The European bourses are entirely in the red, with sentiment taking a hit due to renewed trade tensions between the US and China. The UK’s FTSE index is down by 1.5%, Germany’s DAX is off by 2%, and France’s CAC 40 is down by 2.5%. Investors are growing increasingly nervous about the potential impact of trade wars on global growth, which is weighing heavily on market sentiment.

In the US, equity futures are also under pressure, with the Dow Jones Industrial Average and S&P 500 both down by around 1%. The tech-heavy Nasdaq Composite is off by 2.1%, led lower by a decline in shares of Apple and Amazon.

The US dollar is also under pressure, with the DXY index hitting lows for the day. The Swiss franc is leading the way higher, while the euro is topping 1.1700 against the greenback. The pound sterling is also performing well, up by 0.5% against the dollar.

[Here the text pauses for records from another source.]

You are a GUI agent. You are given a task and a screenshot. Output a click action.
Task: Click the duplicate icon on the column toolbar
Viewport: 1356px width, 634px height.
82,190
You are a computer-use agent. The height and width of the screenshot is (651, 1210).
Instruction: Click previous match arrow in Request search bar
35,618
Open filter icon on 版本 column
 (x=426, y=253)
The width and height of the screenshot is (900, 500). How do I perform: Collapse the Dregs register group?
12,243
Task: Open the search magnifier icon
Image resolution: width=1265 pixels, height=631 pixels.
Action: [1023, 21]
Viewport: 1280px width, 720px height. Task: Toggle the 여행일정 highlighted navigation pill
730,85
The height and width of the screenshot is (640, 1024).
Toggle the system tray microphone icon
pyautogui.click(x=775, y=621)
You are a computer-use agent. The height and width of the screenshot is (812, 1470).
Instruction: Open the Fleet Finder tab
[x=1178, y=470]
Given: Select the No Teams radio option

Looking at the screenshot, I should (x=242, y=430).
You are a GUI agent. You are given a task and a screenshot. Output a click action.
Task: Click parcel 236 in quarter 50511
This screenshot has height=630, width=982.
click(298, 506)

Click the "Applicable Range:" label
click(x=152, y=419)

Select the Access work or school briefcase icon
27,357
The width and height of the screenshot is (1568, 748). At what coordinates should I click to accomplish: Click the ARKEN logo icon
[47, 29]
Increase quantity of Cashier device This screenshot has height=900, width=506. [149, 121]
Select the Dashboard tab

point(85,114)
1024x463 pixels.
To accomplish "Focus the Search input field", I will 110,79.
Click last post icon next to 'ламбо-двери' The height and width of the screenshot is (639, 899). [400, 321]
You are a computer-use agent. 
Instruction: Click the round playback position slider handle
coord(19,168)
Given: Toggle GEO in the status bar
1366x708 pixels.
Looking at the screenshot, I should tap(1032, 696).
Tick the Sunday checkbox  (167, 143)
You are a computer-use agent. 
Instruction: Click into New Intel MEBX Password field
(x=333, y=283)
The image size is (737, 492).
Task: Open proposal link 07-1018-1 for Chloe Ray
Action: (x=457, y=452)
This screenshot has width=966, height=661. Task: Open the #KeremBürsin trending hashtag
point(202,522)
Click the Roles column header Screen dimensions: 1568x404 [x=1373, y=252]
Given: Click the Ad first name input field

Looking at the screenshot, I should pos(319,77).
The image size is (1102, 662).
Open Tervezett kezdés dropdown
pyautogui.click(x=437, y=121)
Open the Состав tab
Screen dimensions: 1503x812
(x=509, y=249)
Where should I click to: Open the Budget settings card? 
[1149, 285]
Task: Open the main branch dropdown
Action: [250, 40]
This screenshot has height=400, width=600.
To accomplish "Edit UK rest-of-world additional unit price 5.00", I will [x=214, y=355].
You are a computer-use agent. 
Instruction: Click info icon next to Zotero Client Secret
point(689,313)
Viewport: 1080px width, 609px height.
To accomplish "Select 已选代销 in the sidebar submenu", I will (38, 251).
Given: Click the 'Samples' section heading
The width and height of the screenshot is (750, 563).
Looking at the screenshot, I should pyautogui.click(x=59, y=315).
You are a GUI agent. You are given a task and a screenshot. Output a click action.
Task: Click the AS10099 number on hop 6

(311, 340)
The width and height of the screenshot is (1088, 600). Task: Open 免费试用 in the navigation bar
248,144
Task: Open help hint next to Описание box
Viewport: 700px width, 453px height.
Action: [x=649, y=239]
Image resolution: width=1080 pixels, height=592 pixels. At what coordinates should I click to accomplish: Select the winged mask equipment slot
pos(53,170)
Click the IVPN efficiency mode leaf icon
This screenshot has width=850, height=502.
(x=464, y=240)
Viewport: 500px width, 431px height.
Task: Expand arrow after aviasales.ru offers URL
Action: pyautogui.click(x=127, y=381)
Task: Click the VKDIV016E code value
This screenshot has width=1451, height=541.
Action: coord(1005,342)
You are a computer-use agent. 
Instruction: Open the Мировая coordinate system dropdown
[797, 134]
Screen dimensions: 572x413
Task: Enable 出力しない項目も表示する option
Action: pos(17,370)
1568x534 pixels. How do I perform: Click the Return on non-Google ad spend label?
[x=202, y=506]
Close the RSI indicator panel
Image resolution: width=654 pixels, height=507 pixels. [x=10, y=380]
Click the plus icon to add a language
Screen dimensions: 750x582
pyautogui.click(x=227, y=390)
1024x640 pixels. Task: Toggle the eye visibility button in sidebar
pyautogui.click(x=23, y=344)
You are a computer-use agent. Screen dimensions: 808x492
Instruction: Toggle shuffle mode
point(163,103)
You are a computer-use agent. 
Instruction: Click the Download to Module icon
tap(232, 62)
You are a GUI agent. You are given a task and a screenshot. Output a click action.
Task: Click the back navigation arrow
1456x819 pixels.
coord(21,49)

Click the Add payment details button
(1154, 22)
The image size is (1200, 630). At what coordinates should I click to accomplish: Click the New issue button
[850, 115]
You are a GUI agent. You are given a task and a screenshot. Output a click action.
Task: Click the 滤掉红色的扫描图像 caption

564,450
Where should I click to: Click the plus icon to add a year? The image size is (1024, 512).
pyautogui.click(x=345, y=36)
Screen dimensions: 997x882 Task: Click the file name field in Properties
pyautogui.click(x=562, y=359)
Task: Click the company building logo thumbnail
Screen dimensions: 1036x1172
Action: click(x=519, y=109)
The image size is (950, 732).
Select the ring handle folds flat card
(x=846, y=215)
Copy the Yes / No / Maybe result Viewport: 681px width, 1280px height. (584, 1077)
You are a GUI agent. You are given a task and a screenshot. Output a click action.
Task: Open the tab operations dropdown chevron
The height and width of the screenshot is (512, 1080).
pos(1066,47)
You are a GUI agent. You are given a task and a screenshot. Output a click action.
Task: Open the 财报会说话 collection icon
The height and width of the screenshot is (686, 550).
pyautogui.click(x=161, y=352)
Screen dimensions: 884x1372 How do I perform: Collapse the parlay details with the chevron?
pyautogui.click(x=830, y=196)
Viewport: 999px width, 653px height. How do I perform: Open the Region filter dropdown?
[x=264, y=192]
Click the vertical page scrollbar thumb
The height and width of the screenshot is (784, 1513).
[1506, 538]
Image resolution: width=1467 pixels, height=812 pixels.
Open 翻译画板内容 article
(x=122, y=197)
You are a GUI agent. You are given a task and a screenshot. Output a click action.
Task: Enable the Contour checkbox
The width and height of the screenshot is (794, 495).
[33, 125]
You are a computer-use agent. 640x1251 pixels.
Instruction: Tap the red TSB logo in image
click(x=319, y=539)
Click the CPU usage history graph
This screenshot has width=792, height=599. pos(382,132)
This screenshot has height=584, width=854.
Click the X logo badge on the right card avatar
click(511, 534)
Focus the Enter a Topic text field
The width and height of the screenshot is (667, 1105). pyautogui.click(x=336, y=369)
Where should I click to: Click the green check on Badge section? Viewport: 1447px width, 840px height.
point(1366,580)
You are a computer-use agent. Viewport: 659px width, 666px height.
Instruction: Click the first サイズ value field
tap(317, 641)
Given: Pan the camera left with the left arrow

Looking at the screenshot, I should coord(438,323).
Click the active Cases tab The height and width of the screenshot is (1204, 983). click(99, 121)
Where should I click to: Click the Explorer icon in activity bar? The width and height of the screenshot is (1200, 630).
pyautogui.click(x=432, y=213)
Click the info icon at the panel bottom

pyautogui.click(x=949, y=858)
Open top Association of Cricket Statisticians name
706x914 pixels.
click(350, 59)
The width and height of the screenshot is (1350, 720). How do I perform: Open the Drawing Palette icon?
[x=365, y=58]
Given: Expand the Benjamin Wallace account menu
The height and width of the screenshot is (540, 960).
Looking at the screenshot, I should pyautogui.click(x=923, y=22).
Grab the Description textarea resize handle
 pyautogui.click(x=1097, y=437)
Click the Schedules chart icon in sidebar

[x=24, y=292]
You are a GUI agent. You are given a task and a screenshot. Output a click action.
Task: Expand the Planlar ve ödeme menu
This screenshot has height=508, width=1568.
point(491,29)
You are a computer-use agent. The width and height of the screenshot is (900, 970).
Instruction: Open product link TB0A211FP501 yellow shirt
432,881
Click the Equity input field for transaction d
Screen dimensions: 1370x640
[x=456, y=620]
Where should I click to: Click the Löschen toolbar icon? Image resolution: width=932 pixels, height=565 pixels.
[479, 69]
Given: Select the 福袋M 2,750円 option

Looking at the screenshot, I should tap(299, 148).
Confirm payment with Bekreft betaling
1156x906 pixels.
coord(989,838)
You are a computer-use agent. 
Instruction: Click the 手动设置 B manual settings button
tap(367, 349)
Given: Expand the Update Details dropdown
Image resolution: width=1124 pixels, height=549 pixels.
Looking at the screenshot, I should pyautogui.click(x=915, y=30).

In commodities, crude oil prices are choppy with specifics light, while gold and silver continue to make new highs. Brent crude is off by around 0.5%, while West Texas Intermediate is down by around 1%. The price of gold is up by 0.2%, while silver is off by around 0.3%.

In geopolitical news, US President Trump has threatened to impose 200% tariffs on French wines and Champagne in response to France’s decision to decline an invitation to join his “Board of Peace”. Meanwhile, the US President has also expressed optimism about his upcoming meeting with NATO Secretary General Rutte and has agreed to meet various parties in Davos.

Looking ahead, highlights include ADP Employment Change Weekly, US Treasury Secretary Bessent, ECB’s Nagel, SNB’s Schlegel, and earnings from Netflix. These events are likely to provide further insight into the health of the global economy and could have a significant impact on market sentiment.